Updated: Aug 11
Taking a break is hard to do. It’s even harder when you feel like the entire world is at your desk and watching your every move. And taking time off to recharge your career is not just about getting away from work (although that’s important). It’s about coming back with an entirely new perspective and a renewed energy for what matters most: your career.
If you’re feeling burned out, it’s likely time to take a break and reset your schedule. The good news is that this doesn’t mean giving up on your career. You just need to re-prioritize and reconnect with yourself - without any distractions.
1. Improve efficiency and ingenuity
Even quick breaks during the workday can help you maintain focus and boost your productivity and creativity. Taking one step back briefly can help you feel rejuvenated so that you can tackle your to-do list with even more vim and vigor when you return to your desk.
What can you do to re-energize while on your break? Here are just a few options:
Take a brisk walk outside, or just sit in the sunshine
Grab a healthy smoothie, herbal tea, or a light snack
Listen to music you love (and crank up the volume, if you can!)
Reorganize your workspace and declutter
Meditate or practice deep breathing techniques
2. Maintain a more satisfactory work-life balance
Companies now offer their employees remote and other flexible work arrangements, which can enhance work-life balance. But as many professionals have learned during the pandemic experience, working from home needs to be managed effectively, or it could lead to work-life imbalance.
Windowed work - the practice of breaking up your day into distinct chunks of business and personal time, can help. Here are some quick tips for using this method:
Identify your power hours - reserve this high-productivity time — morning, late afternoon, or evening — to concentrate on tasks that require the most skill and focus.
Group similar activities - try to cluster tasks that require equal effort and resources and block off hour-long increments, or longer, to get them done.
Keep your schedule current and share it - keep colleagues in the loop on times that are best for you to meet and collaborate throughout the work week and when you are unavailable or would prefer not to be disturbed.
3. Appreciate brand-new adventures
Just as taking short breaks during your workday can boost productivity and creativity, getting away from the office for a vacation can help you rejuvenate. It can also keep you from burning out.
There is another benefit that vacation time can provide: It offers an opportunity to experience new things, go to new places and meet new people. Even if your vacation is a staycation, you can still do many things to enrich your mind, promote your wellness and have fun while you hit the pause button on work.
Moreover, the key to a successful vacation: taking time away from work; help ensure you can do that; you should:
Make and communicate your plans as early as possible. Let your manager know when you’re expecting to take time off.
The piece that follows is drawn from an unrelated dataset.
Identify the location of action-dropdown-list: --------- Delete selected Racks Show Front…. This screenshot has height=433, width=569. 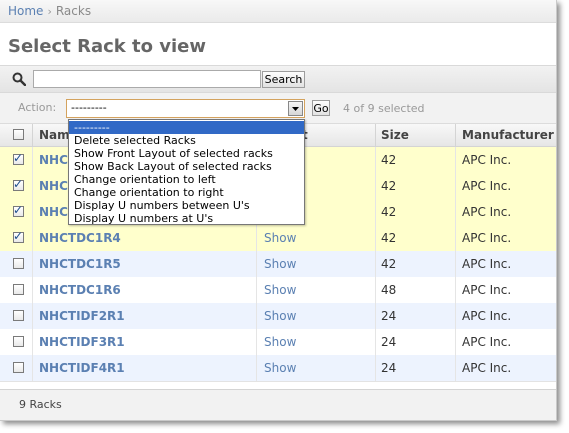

And try to avoid being on vacation during hectic times for your company or team or when special projects may require an all-hands-on-deck approach.
Set up an “out of the office” message. Do this for email and voicemail. If possible, include contact information for a colleague your boss has designated to manage any urgent matters while you are out.
Resist the urge to check in with work. How can you fully recharge if you keep dipping back into position while on vacation? Plus, your colleagues and clients will assume it is OK to interrupt you and that you will respond to requests promptly while you are out.
Even the busiest professionals deserve to take breaks, so make sure you regularly set aside time to unwind. And when you do pivot back to work, you can hit the ground running with renewed energy and enthusiasm — making you even more effective in your job and career.
Still don’t think you can unplug from work when you need to? It might be time to look for new employment. As a starting point, try exploring RYLEM STAFFING vacancies. It never hurts to explore your options, whether interested in an on-site or remote work opportunity.